The history of this country is not clearly known, and were it known it would scarcely be of sufficient importance to be related in this historical outline, but in the eighth century B.C. one monarch, named Gyges, becomes noteworthy. The country under his rule was subjected to another Aryan invasion; certain nomadic tribes called the Cimmerians came pouring across Asia Minor, and they were driven back with difficulty by Gyges and his son and grandson. Sardis was twice taken and burnt by these barbarians. And it is on record that Gyges paid tribute to Sardanapalus, which serves to link him up with our general ideas of the history of Assyria, Israel, and Egypt. Later, Gyges rebelled against Assyria, and sent troops to help Psammetichus I to liberate Egypt from its brief servitude to the Assyrians.

» What to work on
Could you carry the passage about Gyges onward, picking up right after its last sentence?

» Provided records
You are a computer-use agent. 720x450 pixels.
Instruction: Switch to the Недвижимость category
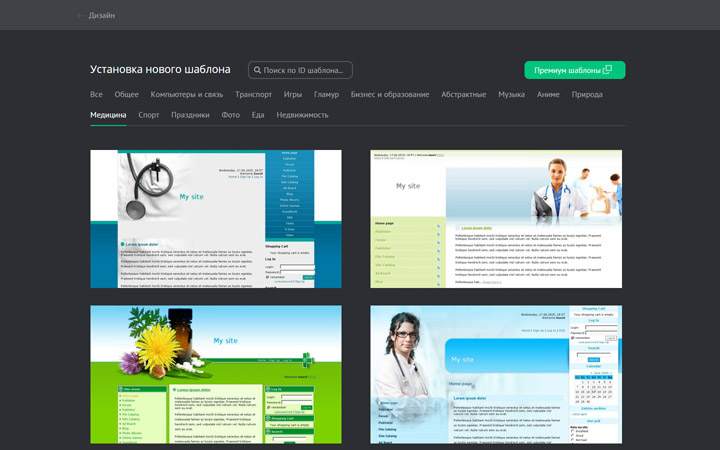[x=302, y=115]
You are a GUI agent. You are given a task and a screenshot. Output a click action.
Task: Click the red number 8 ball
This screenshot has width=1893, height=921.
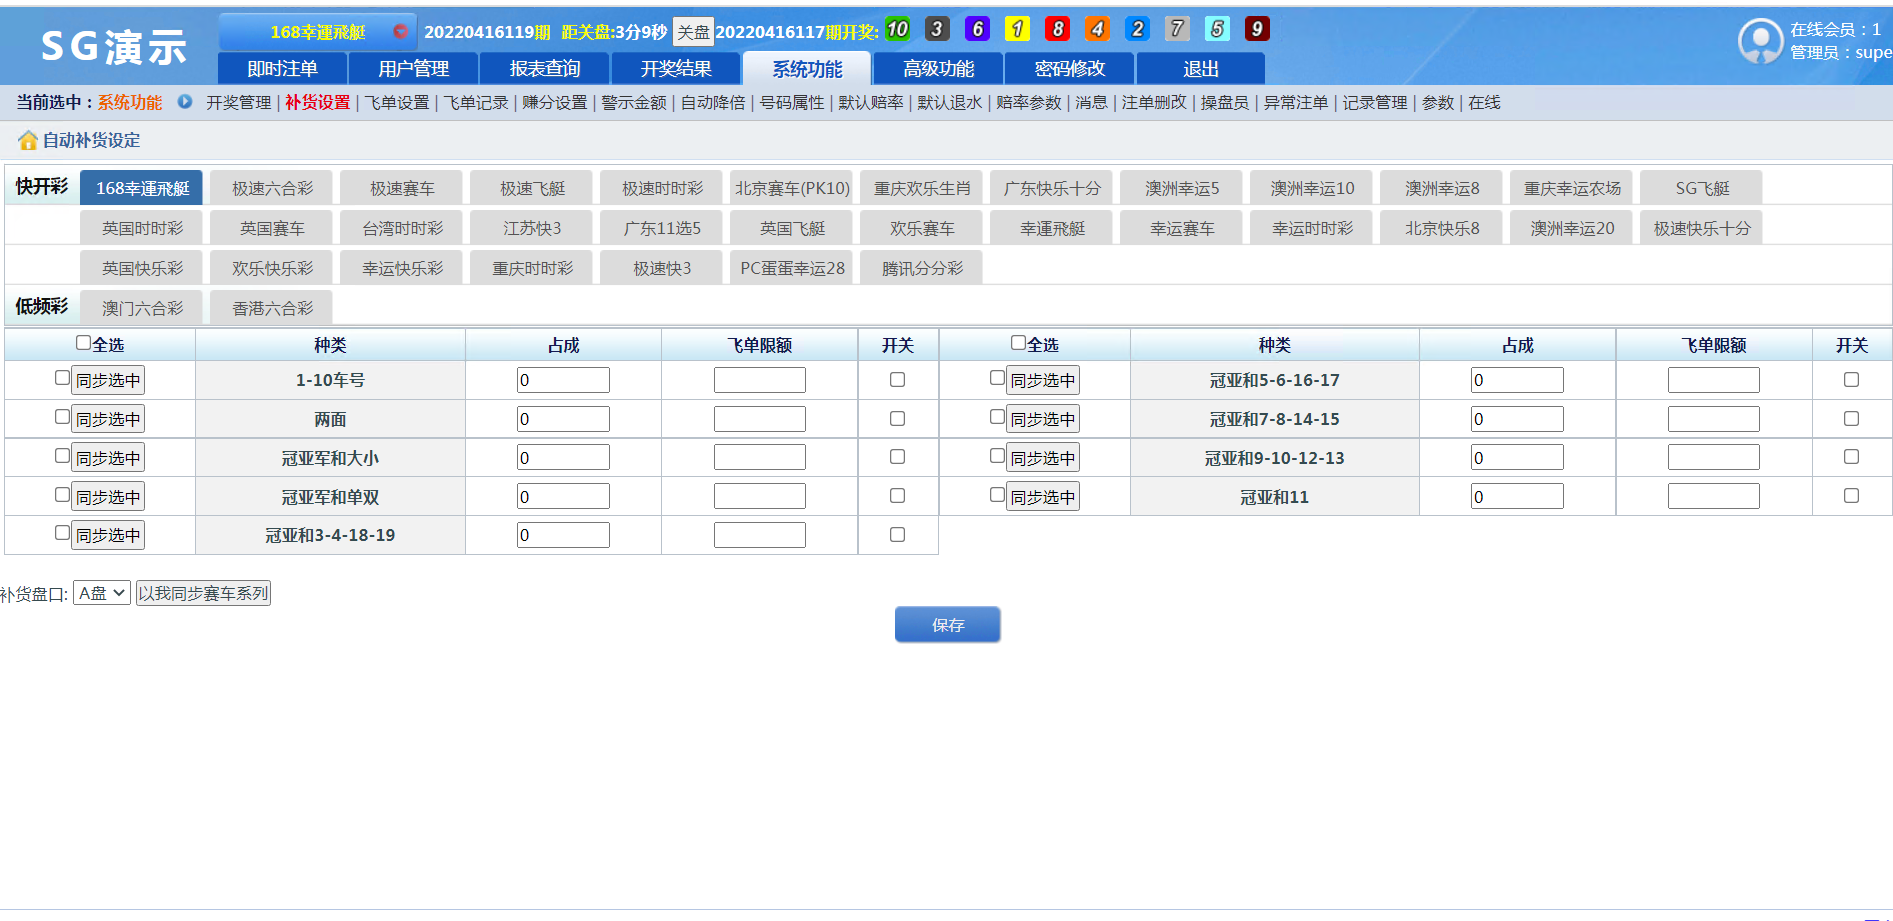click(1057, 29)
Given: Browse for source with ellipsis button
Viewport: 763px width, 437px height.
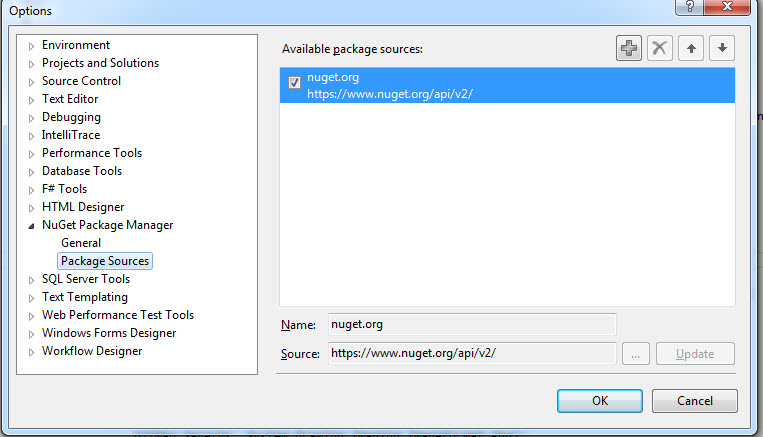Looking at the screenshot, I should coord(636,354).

» Answer to the exercise
It was Alyattes, the grandson of Gyges, who made Lydia into a considerable power. He reigned for seven years, and he reduced most of the Ionian cities of Asia Minor to subjection. The country became the centre of a great trade between Asia and Europe; it had always been productive and rich in gold, and now the Lydian monarch was reputed the richest in Asia. There was a great coming and going between the Black and Mediterranean Seas, and between the East and West. We have already noted that Lydia was reputed to be the first country in the world to produce coined money, and to provide the convenience of inns for travellers and traders. The Lydian dynasty seems to have been a trading dynasty of the type of Minos in Crete, with a banking and financial development.... So much we may note of Lydia by way of preface to the next section.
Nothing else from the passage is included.